Timlo.net — Sebastian Manuputi (32) meninggal dunia setelah bakar diri dalam peringatan Hari Buruh sedunia di stadion utama Gelora Bung Karno kemarin. Sebelum meninggal, dia sempat mengirimkan pesan BlackBerry.

“Ayank di mana? Aku selalu cinta kamu istriku. I always love u chayank. Muachhhhhh,” demikian bunyi BBM yang diterima istrinya, Salmah (28) saat ditunjukkan kepada wartawan, Bekasi, Sabtu (2/5).

Salmah mengatakan, pesan itu diterimanya sekitar pukul 23.00 WIB. Sebab, telepon selular miliknya sempat mati ketika berada di Stadion GBK, begitu juga ketika malam kemarin, telepon Sebastian juga mati.
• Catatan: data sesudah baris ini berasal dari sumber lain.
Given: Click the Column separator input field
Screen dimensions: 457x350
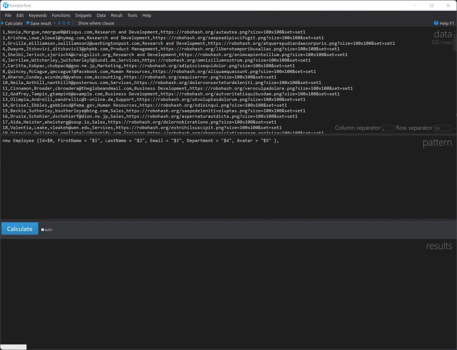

Di saat itu juga pihak keluarga baru mendapatkan kabar bahwa Sebastian meninggal dunia. Korban diketahui meninggal dalam kondisi terbakar di panggung utama perayaan May Day di GBK.

Salmah menuturkan, dia bersama suaminya sama-sama bekerja di PT Tirta Alam Segar, perusahaan yang memproduksi minuman ringan di kawasan Industri MM 2100, Cibitung, Kabupaten Bekasi.

“Saya berangkat kerja bareng dari rumah, waktu ke Jakarta kita beda mobil,” ujarnya di rumah duka, Jalan Pulo Sirih 3, Blok DC nomor 93, Kelurahan Pekayon Jaya, Kecamatan Bekasi Selatan, Kota Bekasi.

Dia mengatakan, terakhir bertemu dengan suaminya saat berada di ruas jalan tol menuju Jakarta. Sebastian sempat memberikan uang saku buat istrinya Rp 50 ribu. “Karena saya minta Rp 50 ribu, kemudian dia kasih. Setelah itu, enggak ketemu lagi,” katanya.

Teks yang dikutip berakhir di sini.